Since graduating in May, I have moved out of the city and back home to my bedroom in my Dad and Debra’s attic. It is, no doubt, an adjustment in many ways, but for the sake of this blog’s theme (which is “running” if you are unaware), I will focus on the transition from city to suburban running.
In Boston, I never tire of places to run. Sidewalks line every road (on both sides!!), there are running paths by the Charles and the Muddy Rivers, and there’s always the beautiful and unforgiving Marathon Course. The carriage road on Commonwealth Avenue in Newton is not only my favorite place to run, but it is the running route where I feel safest (most safe? Someone please grammar check) from traffic.
Running in my hometown is different. Sidewalks are few and far between, roads are narrow and winding, and drivers aggressively maneuver the streets because where they are going is hands down more important than where everyone else is going.*
It is difficult to find a long route that follows a sidewalk, which is frustrating to someone who could leave her apartment, crush eighteen miles, and return to her doorstep all without having to hurdle over roadkill, jump into brush piles on the side of the road because a driver chose not to slow down, or try to cross a busy intersection that for some reason doesn’t have crosswalks or walk signals for pedestrians.
I do my part by running against traffic, wearing bright colors and reflectors, carrying a flashlight on the rare occasion of running at dusk, and taking headphones out on busy streets, but sometimes that’s just not enough to ease my mind as a car whizzes by faster than the generous speed limit.

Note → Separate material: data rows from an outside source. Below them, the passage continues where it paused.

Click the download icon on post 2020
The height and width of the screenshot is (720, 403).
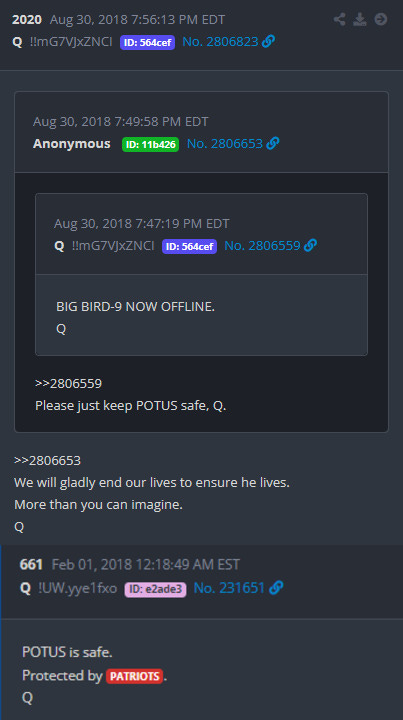[360, 19]
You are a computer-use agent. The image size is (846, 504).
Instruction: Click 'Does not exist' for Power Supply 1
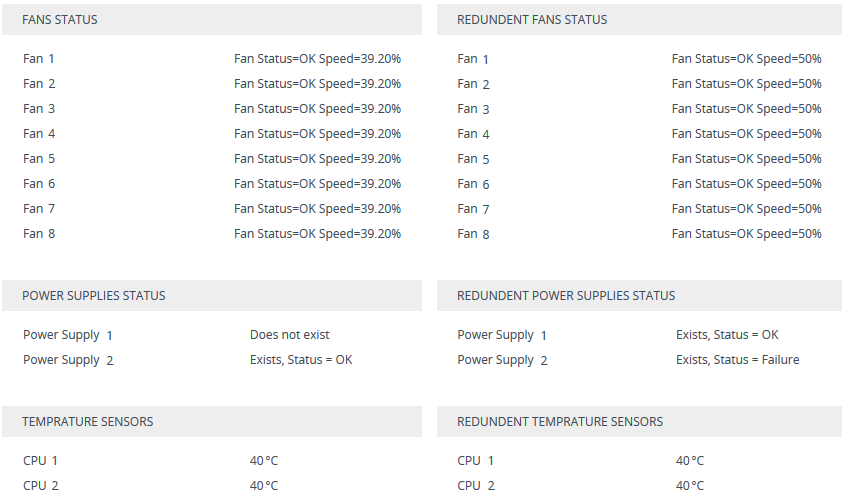tap(289, 335)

So, I ask that drivers please slow down, move over, and share the road with runners and cyclists. Running is often the greatest part of my day, and, understandably, your commute is not, but please be mindful of others using the same roads in different ways. Just because you are jealous that I’m running and you’re not doesn’t mean you can almost hit me with your car.* But in all seriousness, please slow down, we athletes on the side of the road thank you.